Abu Luhoum is delivering that message in Ottawa this week as he meets with the Foreign Affairs Department and MPs on Parliament Hill.
Modest estimates say at least 400 civilians have been killed in protests since February.
After a decade of trying to work for change inside his country's ruling party, Abu Luhoum quit and joined his country's uprising after government snipers used their rooftop perches to cut down 52 protesters in the capital of Sanaa on March 18.
Abu Luhoum realizes that the West's ability to intervene is not limitless, but it has a very important reason to take a few modest steps to help Yemen -- stamping out the foothold that al Qaeda is working hard to establish in the country.
Yemen is an impoverished nation that has become a battleground in the fight against the terror network. It is nestled on the border of Saudi Arabia, and lies on the sea routes leading to the Suez Canal.
In an unprecedented strike, a U.S. drone killed Anwar al-Awlaki, the American-Yemeni as he travelled through a stretch of desert in central Yemen last month. Several top associates were killed along with al-Awlaki, who was a top al Qaeda recruiter in the Arabian Peninsula.
Al Qaeda in Yemen has been linked to the failed attempt to blow up a commercial airliner bound for Detroit on Christmas 2009. Printers rigged with explosives that were intercepted by the United States last year were mailed from Yemen.
Abu Luhoum said the regime that replaces Saleh will be a serious, honest partner in the fight al Qaeda and other radical groups.
"The Arab Spring will open new horizons, will open a new way that we can build new relationships," he said.
The best example of that, he said, is the complete lack of anti-American, anti-Western sentiment that has been expressed in demonstrations from Tunis, to Benghazi, to Cairo, Damascus and Sanna.
"This is a good sign that there is no audience for al Qaeda.
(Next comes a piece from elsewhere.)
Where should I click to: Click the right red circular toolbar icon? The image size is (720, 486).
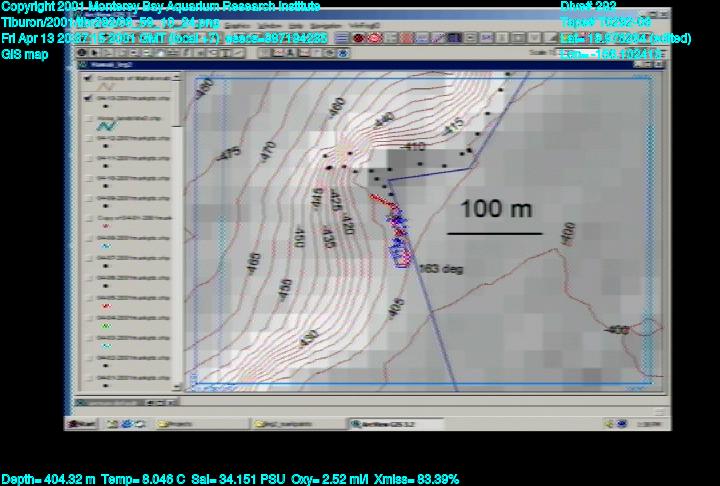pyautogui.click(x=373, y=38)
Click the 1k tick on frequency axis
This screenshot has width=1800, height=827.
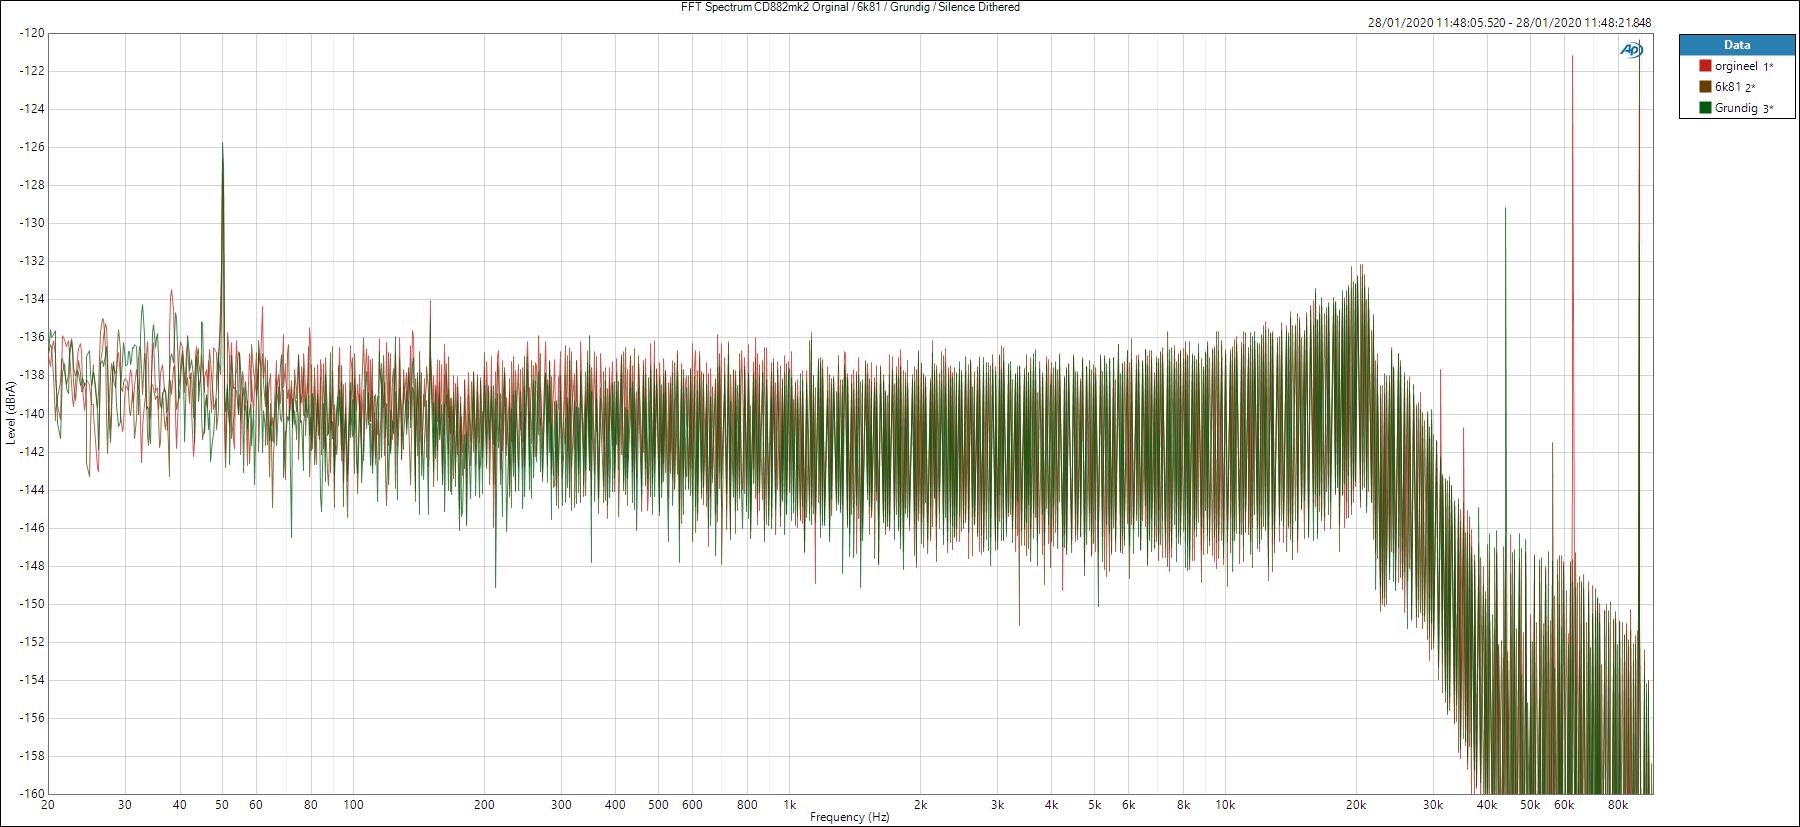pyautogui.click(x=789, y=804)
This is one of the best ways of fighting al Qaeda, by giving people hope and faith and by showing people that you do really care about their issues and worries."
Canada stepped up sanctions this week against Iran, and has imposed a series of punitive economic measures on Syria and Libya, prior to Gadhafi's fall.
Abu Luhoum applauded the Western military intervention in Libya, but said it simply isn't necessary elsewhere, when there are other ways to help.
"I think the move into Libya was courageous, it was the right move. If they were to delay, Libya would have suffered very severely."